Уже гораздо позже я услышал слова Серафима Саровского: «Спасись сам, и вокруг тебя спасутся тысячи». Если ты дашь человеку знание о вере, он воспримет это как еще одну точку зрения. Если же он разделит твою радость обретения Христа, если переживет ее, – он уверует. Я уверовал, ощутив.
Том брел рядом по тропе, слушая эту исповедь в смешанных чувствах. Его привычная ирония по поводу веры в Бога иссякла, – слишком живую картину нарисовал Михаил. Том и сам не знал, что было бы с ним самим, окажись он на его месте.

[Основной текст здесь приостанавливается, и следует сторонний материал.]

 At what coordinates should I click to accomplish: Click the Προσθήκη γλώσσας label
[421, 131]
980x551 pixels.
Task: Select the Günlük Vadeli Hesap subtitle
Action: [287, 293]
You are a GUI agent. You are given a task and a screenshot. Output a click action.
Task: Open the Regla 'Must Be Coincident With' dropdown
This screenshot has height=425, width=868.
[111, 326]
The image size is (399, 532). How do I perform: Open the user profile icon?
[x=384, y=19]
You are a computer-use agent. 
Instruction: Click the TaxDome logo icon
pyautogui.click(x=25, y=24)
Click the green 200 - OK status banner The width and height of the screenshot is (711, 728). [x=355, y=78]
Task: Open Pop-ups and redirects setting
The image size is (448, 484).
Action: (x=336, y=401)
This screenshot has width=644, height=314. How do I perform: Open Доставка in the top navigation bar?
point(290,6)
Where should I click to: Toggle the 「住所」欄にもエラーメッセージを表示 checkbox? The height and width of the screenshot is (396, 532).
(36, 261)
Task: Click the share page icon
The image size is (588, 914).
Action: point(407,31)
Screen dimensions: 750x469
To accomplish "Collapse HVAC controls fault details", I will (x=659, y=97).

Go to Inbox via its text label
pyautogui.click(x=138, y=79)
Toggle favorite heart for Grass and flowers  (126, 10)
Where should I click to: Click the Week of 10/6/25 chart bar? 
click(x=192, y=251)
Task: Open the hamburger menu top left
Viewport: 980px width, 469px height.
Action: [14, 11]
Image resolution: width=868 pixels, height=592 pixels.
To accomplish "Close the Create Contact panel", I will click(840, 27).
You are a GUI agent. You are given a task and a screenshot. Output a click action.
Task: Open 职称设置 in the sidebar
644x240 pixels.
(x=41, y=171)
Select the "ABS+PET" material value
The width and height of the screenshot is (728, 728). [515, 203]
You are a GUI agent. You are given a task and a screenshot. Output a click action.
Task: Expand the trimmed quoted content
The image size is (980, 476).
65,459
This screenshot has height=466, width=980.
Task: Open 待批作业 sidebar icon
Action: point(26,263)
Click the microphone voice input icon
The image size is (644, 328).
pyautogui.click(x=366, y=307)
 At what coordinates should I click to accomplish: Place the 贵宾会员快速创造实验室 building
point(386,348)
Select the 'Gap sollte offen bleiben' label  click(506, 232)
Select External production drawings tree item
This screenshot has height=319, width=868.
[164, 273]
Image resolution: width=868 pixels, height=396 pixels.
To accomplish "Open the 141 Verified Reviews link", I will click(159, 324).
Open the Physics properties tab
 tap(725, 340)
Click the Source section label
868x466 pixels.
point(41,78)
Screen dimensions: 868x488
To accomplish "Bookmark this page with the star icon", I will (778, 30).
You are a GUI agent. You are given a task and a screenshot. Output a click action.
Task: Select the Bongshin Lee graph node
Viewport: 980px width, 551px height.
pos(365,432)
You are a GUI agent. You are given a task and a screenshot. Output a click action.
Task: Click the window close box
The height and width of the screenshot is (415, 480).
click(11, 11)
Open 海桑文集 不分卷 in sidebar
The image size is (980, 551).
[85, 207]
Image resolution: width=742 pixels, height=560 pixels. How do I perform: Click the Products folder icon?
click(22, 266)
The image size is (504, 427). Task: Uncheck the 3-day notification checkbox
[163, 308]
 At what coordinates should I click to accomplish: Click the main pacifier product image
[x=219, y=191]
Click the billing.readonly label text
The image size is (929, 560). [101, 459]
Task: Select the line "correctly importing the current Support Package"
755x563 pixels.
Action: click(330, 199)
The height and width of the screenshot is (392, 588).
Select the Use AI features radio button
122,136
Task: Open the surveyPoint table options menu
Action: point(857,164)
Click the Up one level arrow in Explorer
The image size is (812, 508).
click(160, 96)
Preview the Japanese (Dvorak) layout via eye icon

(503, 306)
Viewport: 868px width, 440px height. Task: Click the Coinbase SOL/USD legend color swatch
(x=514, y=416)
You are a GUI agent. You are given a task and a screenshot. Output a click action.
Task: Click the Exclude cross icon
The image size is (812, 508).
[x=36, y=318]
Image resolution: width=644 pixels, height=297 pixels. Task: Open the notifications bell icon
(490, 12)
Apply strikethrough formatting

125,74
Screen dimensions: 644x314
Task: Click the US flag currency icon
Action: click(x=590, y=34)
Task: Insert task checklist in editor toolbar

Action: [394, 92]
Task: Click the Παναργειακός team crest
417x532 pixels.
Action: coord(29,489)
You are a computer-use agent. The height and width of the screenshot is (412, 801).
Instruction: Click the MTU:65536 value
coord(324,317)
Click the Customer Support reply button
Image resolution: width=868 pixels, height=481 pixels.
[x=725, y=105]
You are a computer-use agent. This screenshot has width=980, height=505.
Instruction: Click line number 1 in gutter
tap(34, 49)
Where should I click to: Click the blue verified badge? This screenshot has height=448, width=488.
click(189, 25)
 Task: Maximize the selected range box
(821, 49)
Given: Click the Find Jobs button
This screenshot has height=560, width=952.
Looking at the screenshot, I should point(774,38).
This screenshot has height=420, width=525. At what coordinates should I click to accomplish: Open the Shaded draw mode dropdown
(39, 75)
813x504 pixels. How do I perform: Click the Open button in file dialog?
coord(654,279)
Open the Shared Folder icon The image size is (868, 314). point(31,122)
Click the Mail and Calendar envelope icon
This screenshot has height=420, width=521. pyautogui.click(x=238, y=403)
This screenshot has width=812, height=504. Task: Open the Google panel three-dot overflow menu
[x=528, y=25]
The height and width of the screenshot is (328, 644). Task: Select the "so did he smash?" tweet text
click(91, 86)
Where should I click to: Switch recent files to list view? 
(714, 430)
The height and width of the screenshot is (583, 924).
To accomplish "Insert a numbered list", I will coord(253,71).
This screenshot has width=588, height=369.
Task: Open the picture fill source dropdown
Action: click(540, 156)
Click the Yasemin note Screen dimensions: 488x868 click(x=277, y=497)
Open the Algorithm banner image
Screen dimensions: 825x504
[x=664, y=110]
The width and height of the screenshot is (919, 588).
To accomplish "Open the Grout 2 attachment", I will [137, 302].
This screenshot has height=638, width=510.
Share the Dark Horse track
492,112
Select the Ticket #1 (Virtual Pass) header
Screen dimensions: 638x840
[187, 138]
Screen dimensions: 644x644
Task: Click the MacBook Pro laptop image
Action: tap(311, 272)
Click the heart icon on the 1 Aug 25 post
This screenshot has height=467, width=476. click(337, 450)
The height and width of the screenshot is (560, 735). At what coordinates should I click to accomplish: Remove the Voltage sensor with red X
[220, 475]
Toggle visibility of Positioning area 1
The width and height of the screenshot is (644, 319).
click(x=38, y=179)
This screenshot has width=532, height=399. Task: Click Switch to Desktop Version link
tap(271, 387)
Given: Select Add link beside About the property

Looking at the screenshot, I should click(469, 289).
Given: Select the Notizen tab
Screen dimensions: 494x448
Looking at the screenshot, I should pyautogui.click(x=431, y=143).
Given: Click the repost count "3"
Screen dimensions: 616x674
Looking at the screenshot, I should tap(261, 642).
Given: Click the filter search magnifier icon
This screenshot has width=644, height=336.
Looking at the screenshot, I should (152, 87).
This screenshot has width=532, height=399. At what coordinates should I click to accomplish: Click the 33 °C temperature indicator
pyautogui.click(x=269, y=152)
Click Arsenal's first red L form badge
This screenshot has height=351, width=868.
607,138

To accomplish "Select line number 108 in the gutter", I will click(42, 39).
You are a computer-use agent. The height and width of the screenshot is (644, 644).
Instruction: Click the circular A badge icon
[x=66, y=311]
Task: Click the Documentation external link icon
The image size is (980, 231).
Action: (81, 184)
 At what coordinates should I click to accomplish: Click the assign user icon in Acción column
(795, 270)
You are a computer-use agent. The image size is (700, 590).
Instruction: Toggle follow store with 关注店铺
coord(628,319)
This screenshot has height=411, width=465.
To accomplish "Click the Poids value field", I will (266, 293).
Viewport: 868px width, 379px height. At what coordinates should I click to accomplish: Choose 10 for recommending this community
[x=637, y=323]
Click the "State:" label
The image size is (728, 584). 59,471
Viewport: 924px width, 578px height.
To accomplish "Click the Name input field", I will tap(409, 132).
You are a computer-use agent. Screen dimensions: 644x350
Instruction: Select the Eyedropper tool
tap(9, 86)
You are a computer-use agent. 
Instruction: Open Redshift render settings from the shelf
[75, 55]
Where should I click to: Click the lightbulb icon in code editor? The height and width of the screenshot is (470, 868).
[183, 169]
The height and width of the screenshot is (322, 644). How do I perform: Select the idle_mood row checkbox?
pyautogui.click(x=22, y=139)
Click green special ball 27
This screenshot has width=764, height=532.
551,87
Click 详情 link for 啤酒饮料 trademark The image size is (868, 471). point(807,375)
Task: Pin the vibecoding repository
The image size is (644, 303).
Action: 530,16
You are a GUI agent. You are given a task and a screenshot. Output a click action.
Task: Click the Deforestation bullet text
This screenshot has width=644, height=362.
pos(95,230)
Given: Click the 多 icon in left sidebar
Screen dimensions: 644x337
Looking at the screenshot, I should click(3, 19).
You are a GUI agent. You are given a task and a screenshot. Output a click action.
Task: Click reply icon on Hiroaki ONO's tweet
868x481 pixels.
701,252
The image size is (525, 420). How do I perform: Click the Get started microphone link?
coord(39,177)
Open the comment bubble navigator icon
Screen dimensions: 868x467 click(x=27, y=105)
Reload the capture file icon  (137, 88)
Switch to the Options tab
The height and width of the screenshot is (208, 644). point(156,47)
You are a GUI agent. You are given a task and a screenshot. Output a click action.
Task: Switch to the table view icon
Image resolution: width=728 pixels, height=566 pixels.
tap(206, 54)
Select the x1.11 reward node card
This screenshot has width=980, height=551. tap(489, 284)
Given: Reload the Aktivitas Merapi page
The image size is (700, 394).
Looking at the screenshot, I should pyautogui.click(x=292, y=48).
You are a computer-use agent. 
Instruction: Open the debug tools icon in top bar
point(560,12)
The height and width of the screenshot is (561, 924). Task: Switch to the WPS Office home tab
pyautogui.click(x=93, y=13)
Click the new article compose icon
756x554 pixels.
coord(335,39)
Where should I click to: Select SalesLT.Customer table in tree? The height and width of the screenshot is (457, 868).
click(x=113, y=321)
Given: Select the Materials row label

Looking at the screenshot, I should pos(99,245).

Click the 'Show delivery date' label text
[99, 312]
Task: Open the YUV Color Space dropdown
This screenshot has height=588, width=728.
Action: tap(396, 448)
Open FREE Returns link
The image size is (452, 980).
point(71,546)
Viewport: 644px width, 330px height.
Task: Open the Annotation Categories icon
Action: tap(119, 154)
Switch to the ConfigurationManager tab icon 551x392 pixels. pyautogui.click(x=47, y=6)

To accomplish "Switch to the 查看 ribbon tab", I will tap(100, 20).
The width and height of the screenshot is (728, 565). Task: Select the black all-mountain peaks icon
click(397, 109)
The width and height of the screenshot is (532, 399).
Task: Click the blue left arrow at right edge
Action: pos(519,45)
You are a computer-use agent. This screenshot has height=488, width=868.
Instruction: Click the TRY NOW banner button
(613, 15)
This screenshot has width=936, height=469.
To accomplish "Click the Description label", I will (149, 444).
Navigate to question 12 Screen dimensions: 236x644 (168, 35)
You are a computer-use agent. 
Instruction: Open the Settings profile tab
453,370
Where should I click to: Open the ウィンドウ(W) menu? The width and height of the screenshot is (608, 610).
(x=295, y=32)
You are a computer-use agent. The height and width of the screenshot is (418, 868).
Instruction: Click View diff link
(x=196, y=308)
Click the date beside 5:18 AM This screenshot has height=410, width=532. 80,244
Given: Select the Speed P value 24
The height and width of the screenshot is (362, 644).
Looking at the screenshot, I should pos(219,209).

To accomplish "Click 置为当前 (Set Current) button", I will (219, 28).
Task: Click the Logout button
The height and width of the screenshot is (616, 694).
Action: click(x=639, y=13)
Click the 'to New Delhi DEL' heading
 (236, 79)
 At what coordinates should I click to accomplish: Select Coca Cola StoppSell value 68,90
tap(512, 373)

– Я понял, что гордость и надменность, – продолжал Михаил, – это симптом отделения от мира, попытка закуклиться в себе, объявить себя самодостаточной вселенной, отдельным космосом, обладающим полной свободой, а значит, имеющим ровно столько же прав, сколько и мир, породивший нас. Но двух космосов быть не может, возгордившийся человек – это просто человек с искаженным восприятием о себе. Он – как раковая клетка вселенной. Она не плохая, она именно больная, заблудшая. Ведь все, совершенно все люди на земле, стремятся к добру. Просто некоторые из них в какой-то момент перестали понимать, что есть добро. Перестали отличать свое от чужого и запутались, заблудились.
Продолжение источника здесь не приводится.